The idea of running your own business is to make a profit, to not just to survive, but to thrive. Many small businesses fail because their service or product pricing was incorrect. Pricing is a critical element to achieving a profit and something business owners are directly in control of.
If you price products or services too high, you risk alienating potential customers. However, if you price too low, potential customers may believe your product or service is inferior to that of the competition.
Not everyone buys on price alone and you will need to think if you are selling "impulse buys" or "considered purchases". Some key questions to consider are: what can you include in the costing, will you make a profit, what are your competitors charging, can you compete with them, what price are your customers prepared to pay and where are you positioning yourself in the market place.
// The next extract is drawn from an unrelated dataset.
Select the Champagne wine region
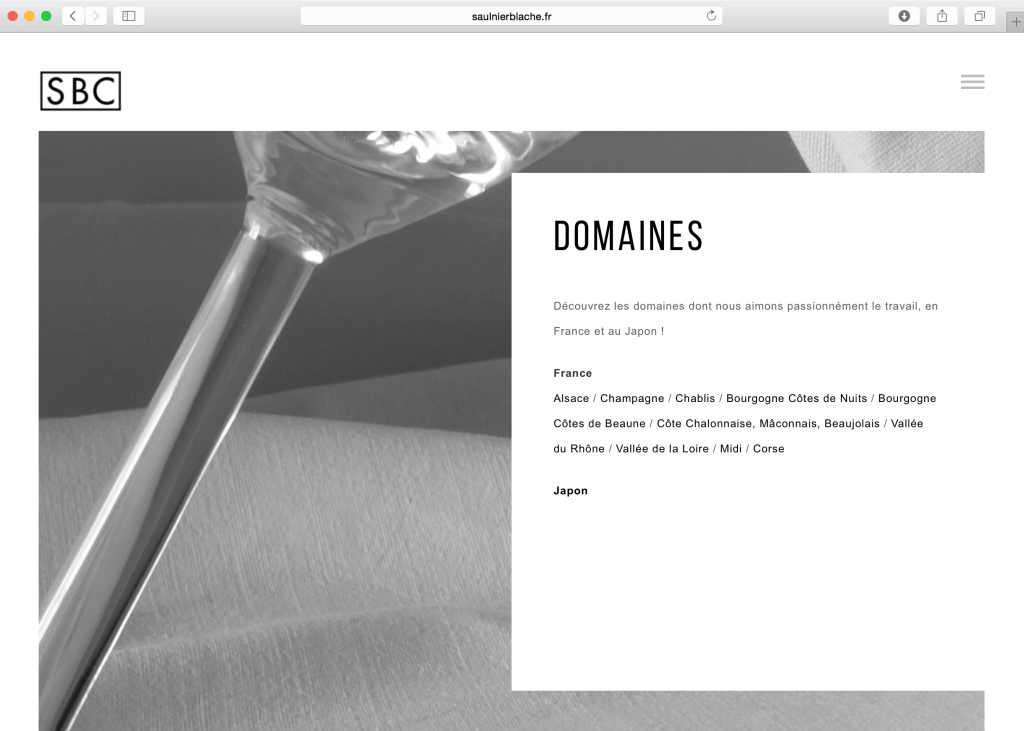The height and width of the screenshot is (731, 1024). (630, 398)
Pricing Your Product to Cover Your Costs
When pricing your product, think about ensuring your costs are covered. These may include:
Materials or products: If you’re making something, you need to consider the cost of the raw materials required. If you’re re-selling, you’ll need to consider the cost of the item to you and then base your price accordingly.
Labour costs: If you employ staff, their salaries need to be taken into consideration as well as on-costs such and NI, insurance and any benefits you pay them i.e. commission. Sub-contract labour will also need to be considered.
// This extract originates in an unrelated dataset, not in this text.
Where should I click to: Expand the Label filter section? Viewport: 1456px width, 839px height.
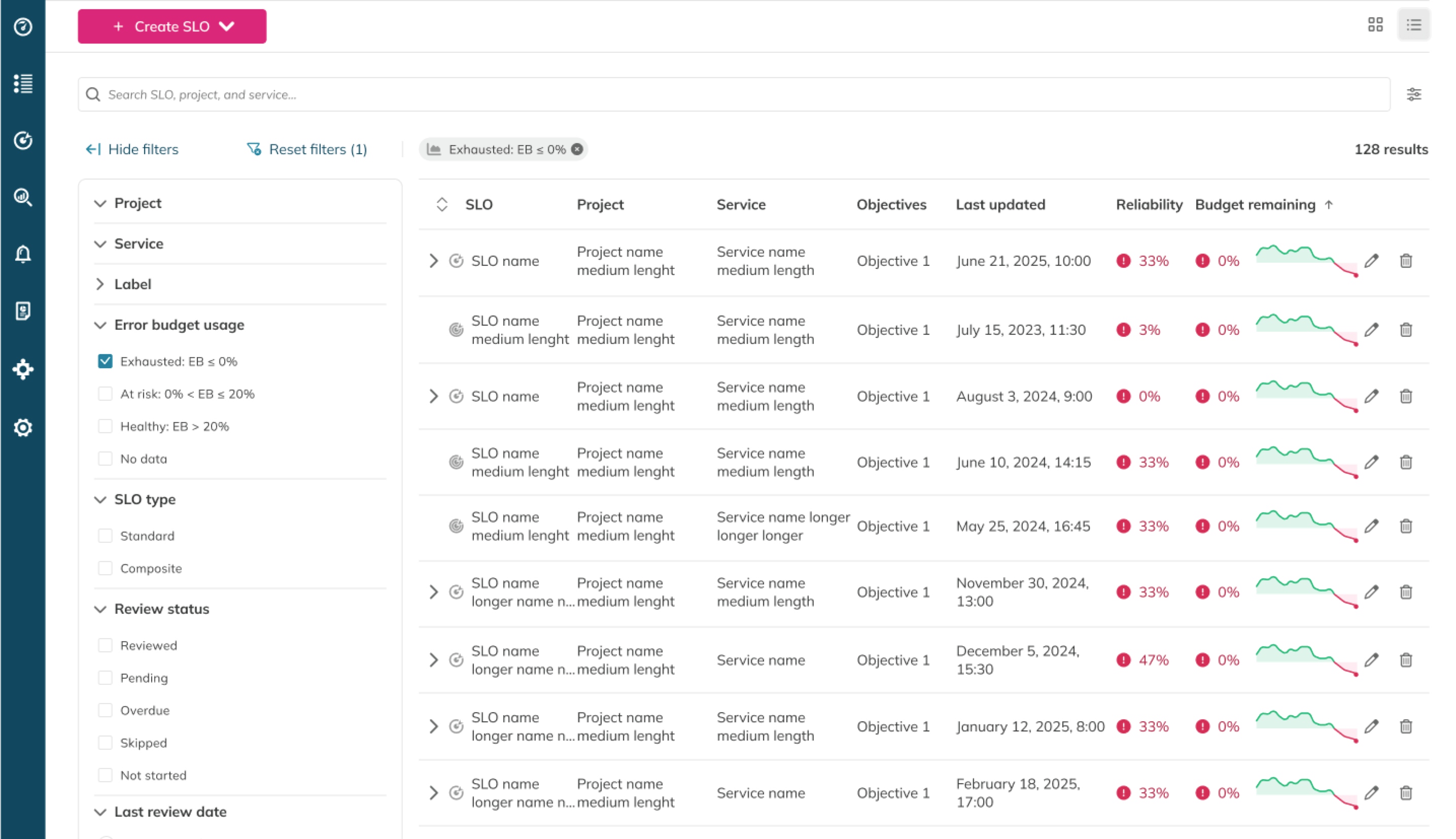(132, 284)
Overhead costs: You will need to take into account all overheads, if you operate from home, these will be lower than if you have premises. Other costs you need to think about are insurances, marketing, stationery, website, hosting fees, travel and of course your own survival income.
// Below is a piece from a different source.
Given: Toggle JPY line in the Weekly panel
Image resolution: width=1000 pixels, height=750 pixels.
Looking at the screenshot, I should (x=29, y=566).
The Market, and Your Competition
It is imperative you understand the market and the competition. When pricing your product or service, you need to understand how much potential customers are prepared to pay. How much they currently pay is an important benchmark for you to work to, so finding out how much your competitors charge is vital. However, do not be tempted to match the price unless you know it does cover all your costs. Think about your competitive edge and what you have that will make the customer buy from you, and this won’t necessarily be based purely on price.
Know your breakeven figure when you price products and services. Work out all your cost of sales e.g. materials, packaging which are linked to the amount you make e.g. the more items you make the higher the costs are.
Work out your overheads e.g. rent, salaries, insurances, marketing etc, these costs won’t change not matter how much you make from your sales.
Add these together and divide by the number of "units" you are selling and you will identify the breakeven.
So for example, if you bought a bottle of wine for £2 and sold it for £4 have you made a £2 profit? Well the answer is no, you will need to think about all the overheads, storage etc. For example, if your overheads were £10,000 you would need to sell 5,000 bottles of wine to break even.
Cost Plus or Value Based
When pricing your product, you can then think about the profit you are looking to make and the two methods to consider are cost plus and value.
Cost plus involves adding a mark up to the breakeven this can be a percentage of the total cost so knowledge of your industry norm can help establish how much margin to add. One word of caution, this assumes selling every "unit". If you do not reach 100% sales your overall profit margin will be lower, very important if the items are perishable.
Value based pricing relates to the value customers attach to the product or service. This can work well within the service industry i.e. higher prices for out of hours call outs, weekend services etc.
If you are not yet VAT registered, but anticipate this to be the case in the future, build in the VAT element to your current prices so there is not a sudden jump in prices when you do register.
Carry out regular reviews of your pricing structure, your costs can increase and there could be changes in the prices your competitors charge so you would need to react.
To find out how you should be pricing your product or service, you need to:
- Determine the costs of producing and delivering the product or service.
- Set a price that is high enough to cover the costs but low enough to be competitive.
- Research the market to see what price it will stand, or indeed what the customer is prepared to pay.
People do not always buy on price alone, particularly when it is a "considered purchase". People want value for money; no-one likes to think they have been "ripped off". So be brave, you can always negotiate down, but you need self-belief and confidence. People buy from people and if you do not believe in yourself why would they buy from you?